Which lines below fall between the one containing "Task: Click the Preview television icon" and the one containing "This screenshot has height=435, width=650."? Repeat them exactly, counting both of those lines, and add nothing else.

◆ Materials provided
<<<<

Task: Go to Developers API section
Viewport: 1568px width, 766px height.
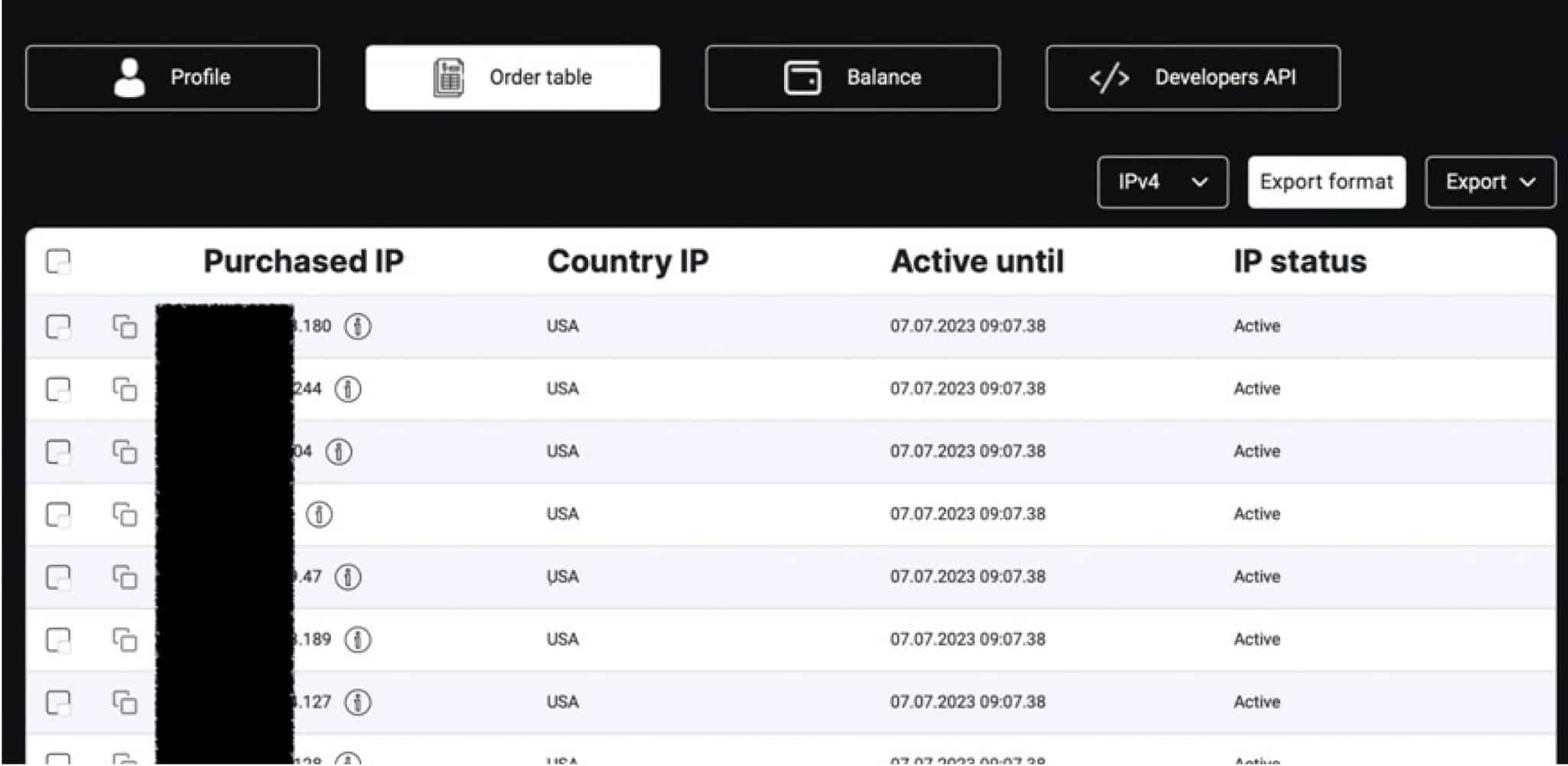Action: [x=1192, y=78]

>>>>
<<<<

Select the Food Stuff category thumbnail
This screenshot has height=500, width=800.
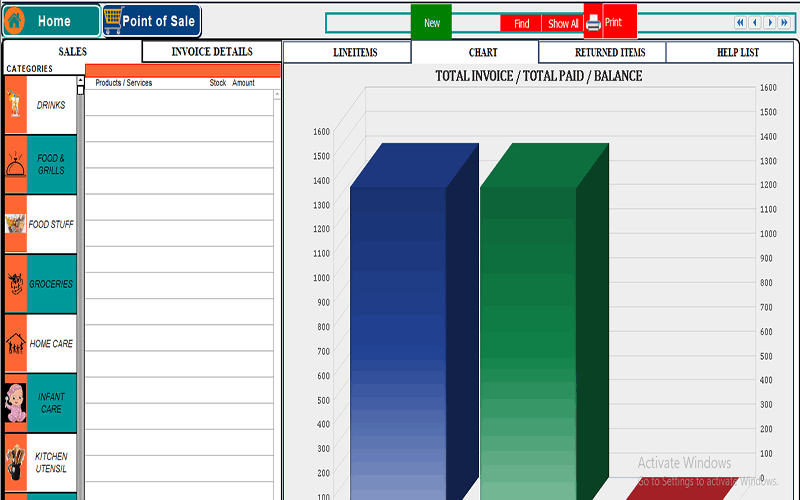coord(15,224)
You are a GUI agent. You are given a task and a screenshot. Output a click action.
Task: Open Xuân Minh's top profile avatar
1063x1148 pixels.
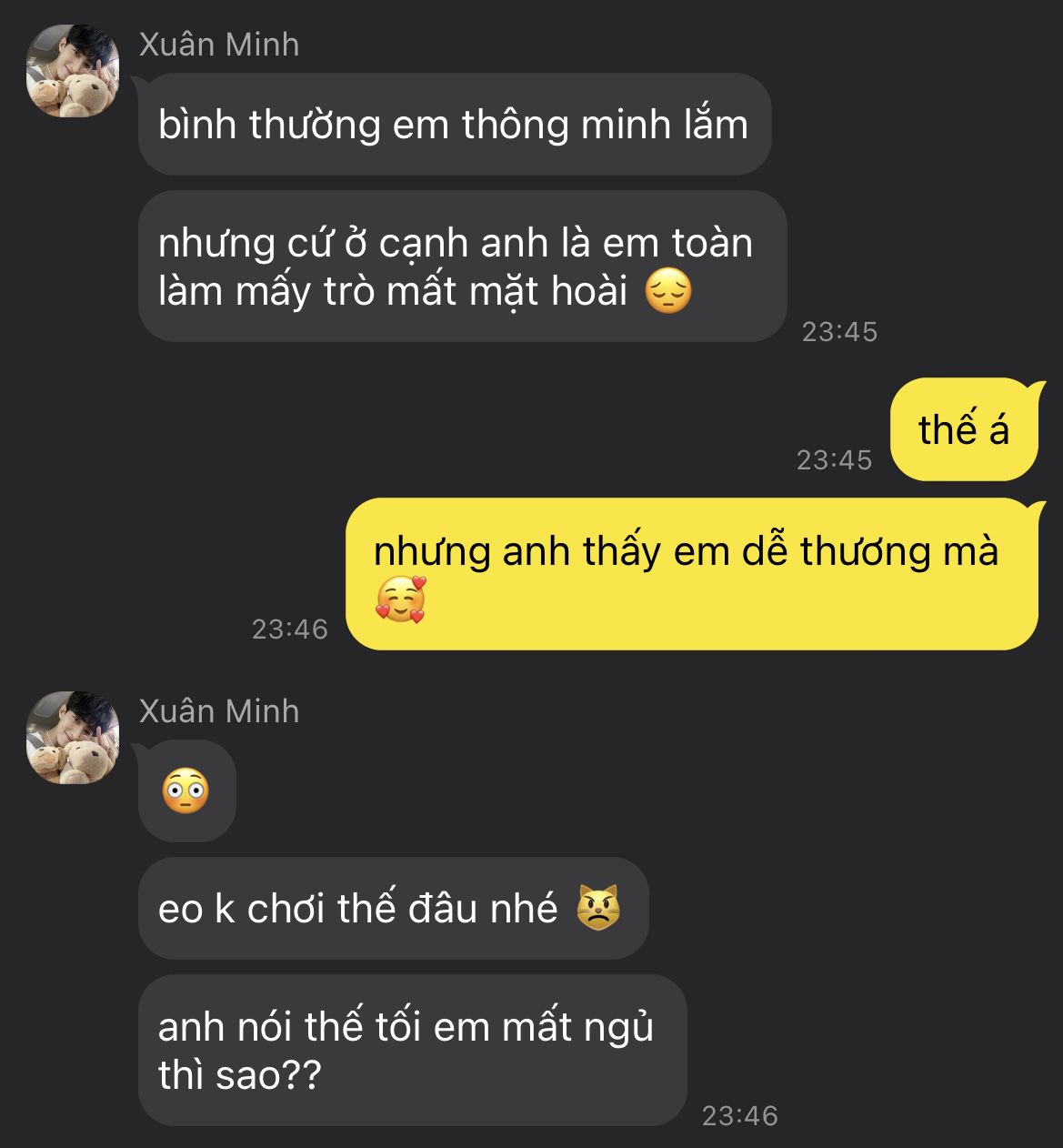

>>>>
<<<<

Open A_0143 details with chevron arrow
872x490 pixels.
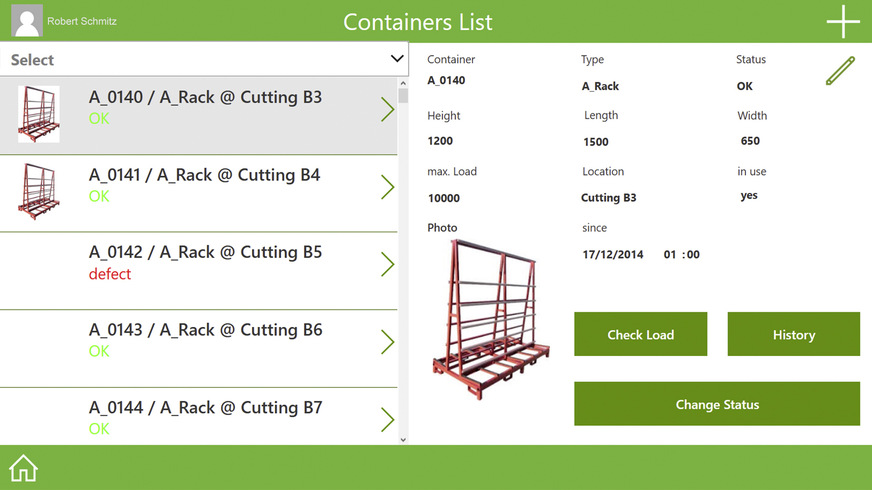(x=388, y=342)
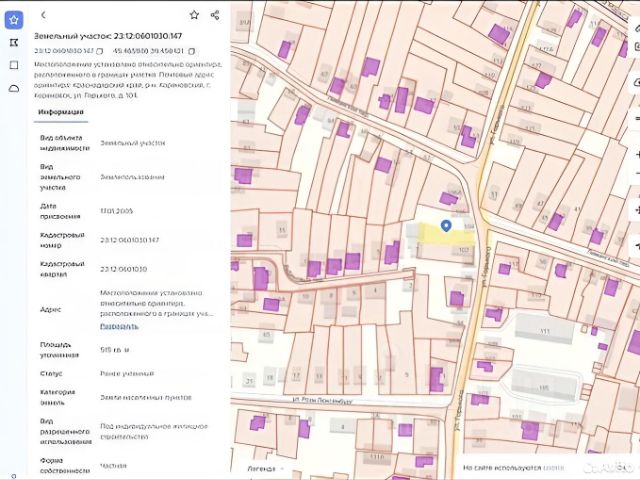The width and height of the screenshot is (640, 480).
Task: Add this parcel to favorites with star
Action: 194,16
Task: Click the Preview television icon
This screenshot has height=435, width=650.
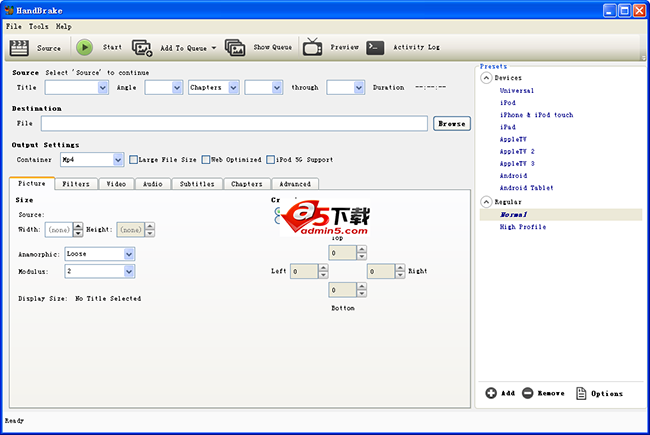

>>>>

◆ Response for this exercise
Task: Click the Preview television icon
This screenshot has height=435, width=650.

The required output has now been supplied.